A stovepipe jam usually occurs in semi-automatic or fully-automatic firearms and is a failure-to-eject malfunction (i.e.) the cartridge that was just fired did not get ejected from the firearm properly and the cartridge case is partially stuck in the ejection port. This means the weapon cannot load the next cartridge into the chamber properly and will not fire.
There are four major causes of stovepipe jams:
- Limp wristing the weapon: We already studied the subject of limp wristing a month ago. By not holding the firearm strongly enough and not offering enough resistance and rigidity to the recoil forces of the firearm, the firing action may not complete its cycle properly and hence a jam occurs. This is more commonly seen when using pistols.
- Old or bad ammunition: The propellant in the cartridge case may have degraded sufficiently due to age, or the case may not have been filled with enough propellant. Either way, the burning propellant doesn't generate enough power to cycle the action properly and so the cartridge doesn't get fully ejected by the time the slide returns back.

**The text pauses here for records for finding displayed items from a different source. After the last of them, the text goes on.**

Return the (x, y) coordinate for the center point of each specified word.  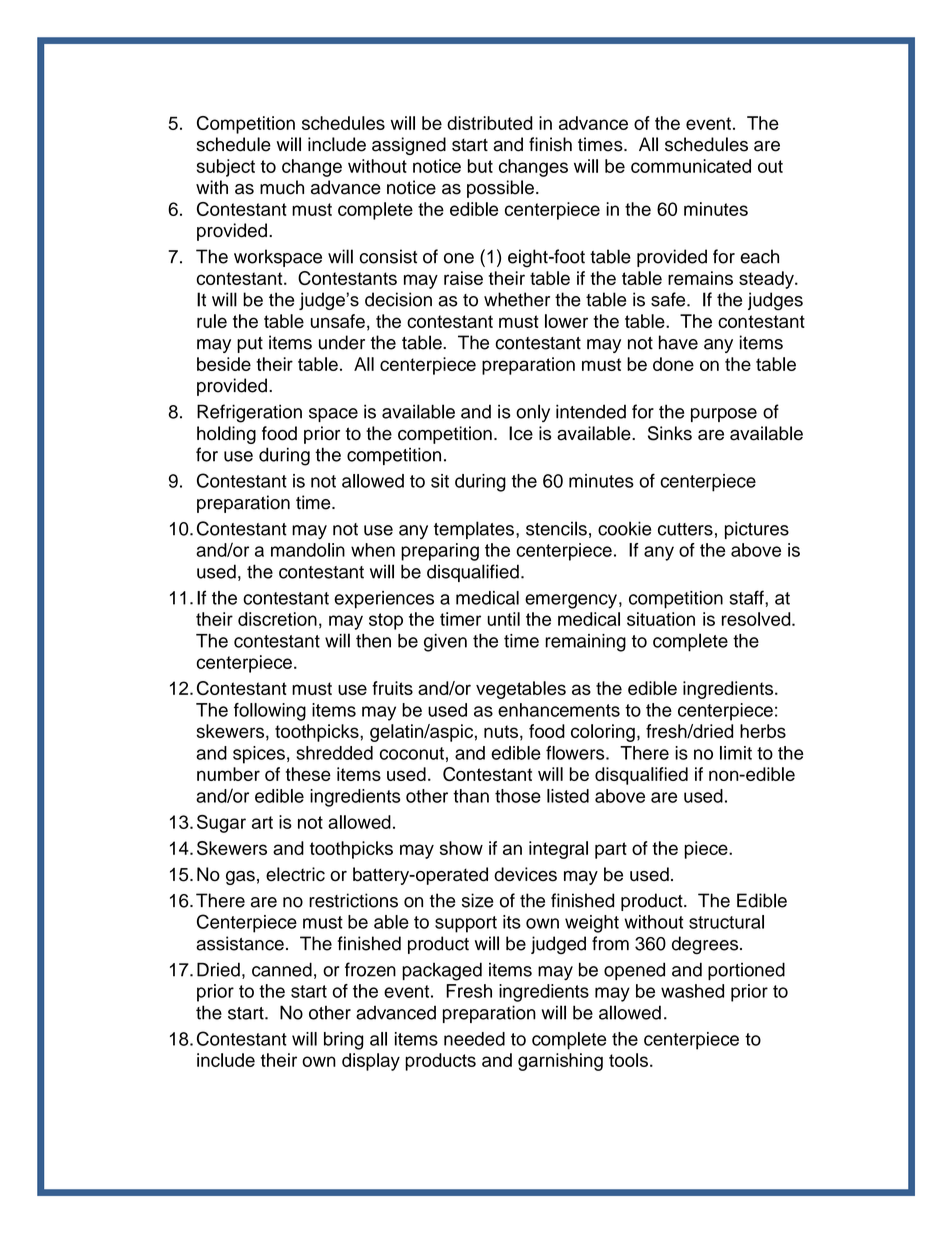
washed (692, 991)
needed (474, 1039)
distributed (490, 123)
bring (344, 1041)
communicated (691, 166)
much (282, 187)
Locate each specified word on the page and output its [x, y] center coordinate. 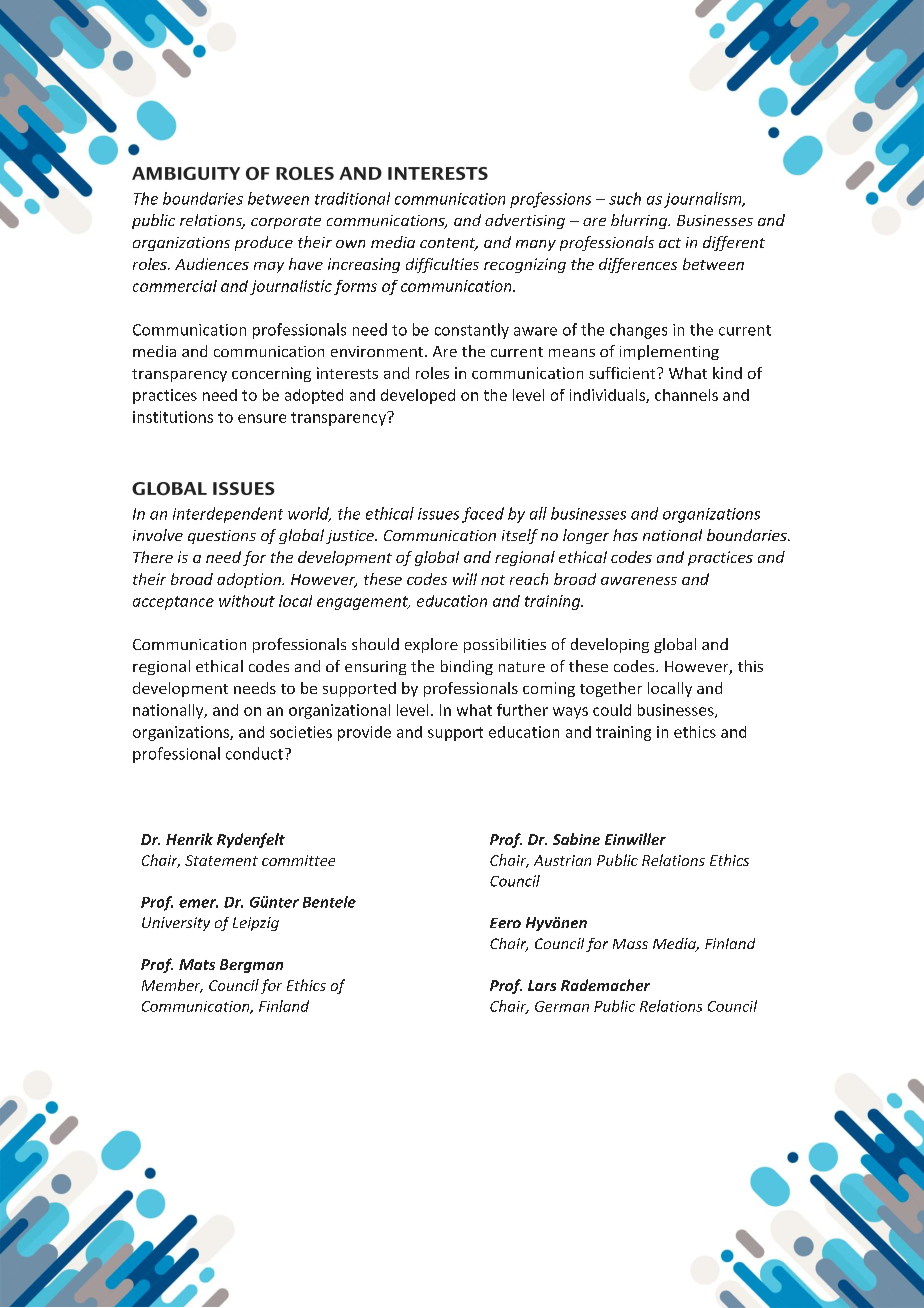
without [247, 601]
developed [418, 396]
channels [686, 395]
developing [610, 645]
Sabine [576, 839]
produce [264, 243]
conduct [254, 753]
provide [364, 733]
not [493, 580]
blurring [640, 221]
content [449, 244]
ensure [262, 418]
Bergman [251, 966]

- Bad ejection mechanism: Either the return spring of the slide may be too strong or the ejector spring that ejects the old cartridge is too weak. In either case, the slide moves back and then gets pushed forward and starts to close before the old case is ejected. Therefore, the old case gets caught before it has a chance to fully leave the firearm.
- Spin back: The old cartridge case does get ejected, but it hits something on the way out (e.g. the ammunition belt, or the drum, or the side of the ejection port) that causes it to spin back into the ejection port instead of going out of the weapon. Some rifles are more susceptible to this than others: e.g. the Stoner 63A, which was used by SEALs in Vietnam, occasionally suffered this when configured with a snail-drum magazine which fed from the left hand side. It did not exhibit this issue when configured with a box magazine fed from the right hand side.
Stovepipe jams are relatively easy to clear. We will study how to clear firearms at the end of this series. For now, we will continue studying other types of malfunctions in the following posts.